Copy out and return the lines from the one holding "Screen dimensions: 465x209" to the end of the listing below, both included, omitting the pictures.

DATA EXTRACTS |
▶

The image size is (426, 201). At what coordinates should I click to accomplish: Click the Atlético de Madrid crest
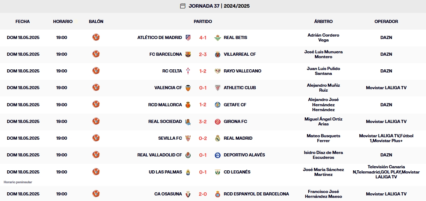(189, 37)
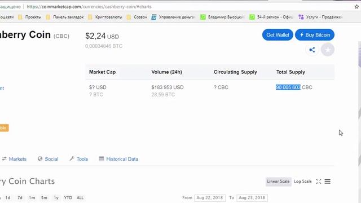
Task: Click the Get Wallet button
Action: coord(278,35)
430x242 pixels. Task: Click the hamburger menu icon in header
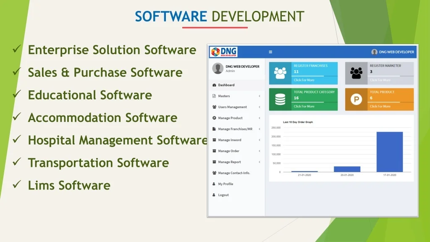tap(270, 52)
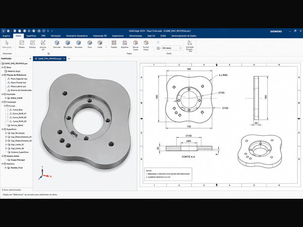Click the Padrão pattern tool

click(114, 44)
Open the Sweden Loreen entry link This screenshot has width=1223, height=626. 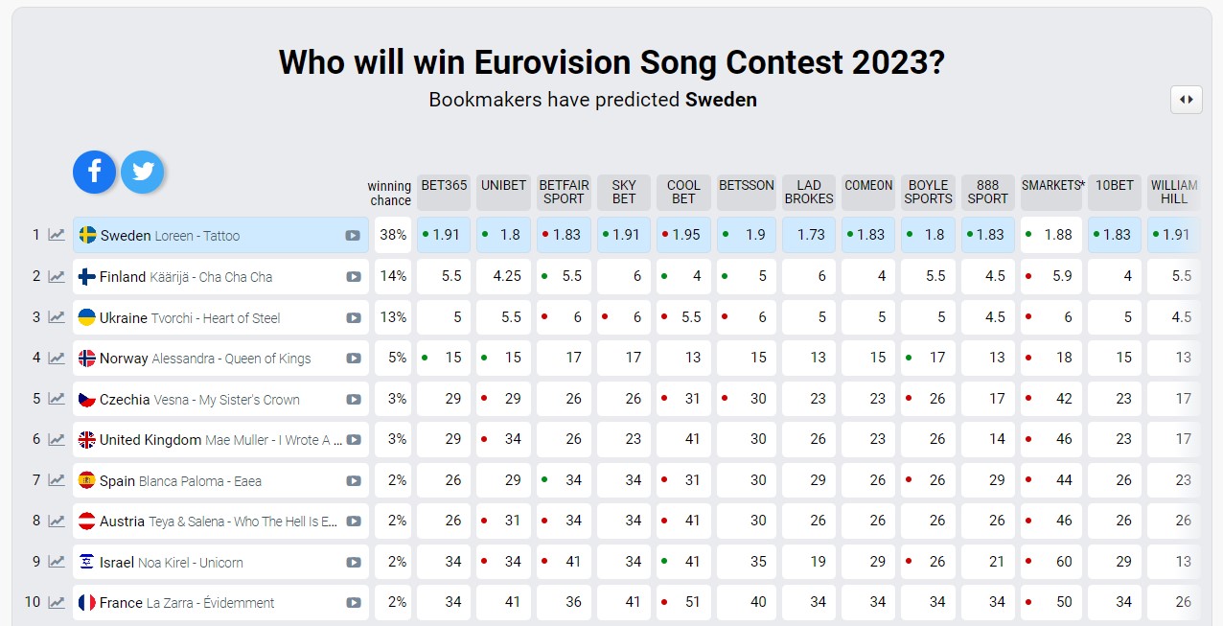[170, 236]
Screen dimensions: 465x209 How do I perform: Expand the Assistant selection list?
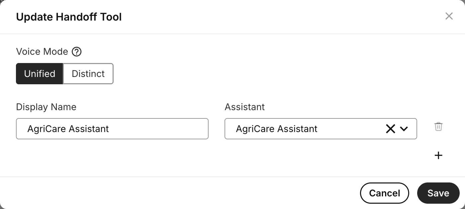(404, 129)
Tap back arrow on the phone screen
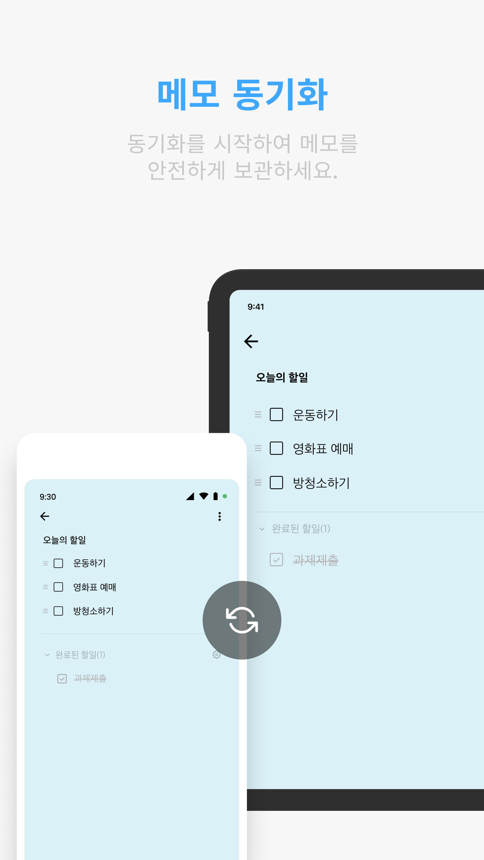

◀

ANSWER SECTION |
Screen dimensions: 465x209 How do I perform: Expand the Assistant selection list?
(404, 129)
Tap back arrow on the phone screen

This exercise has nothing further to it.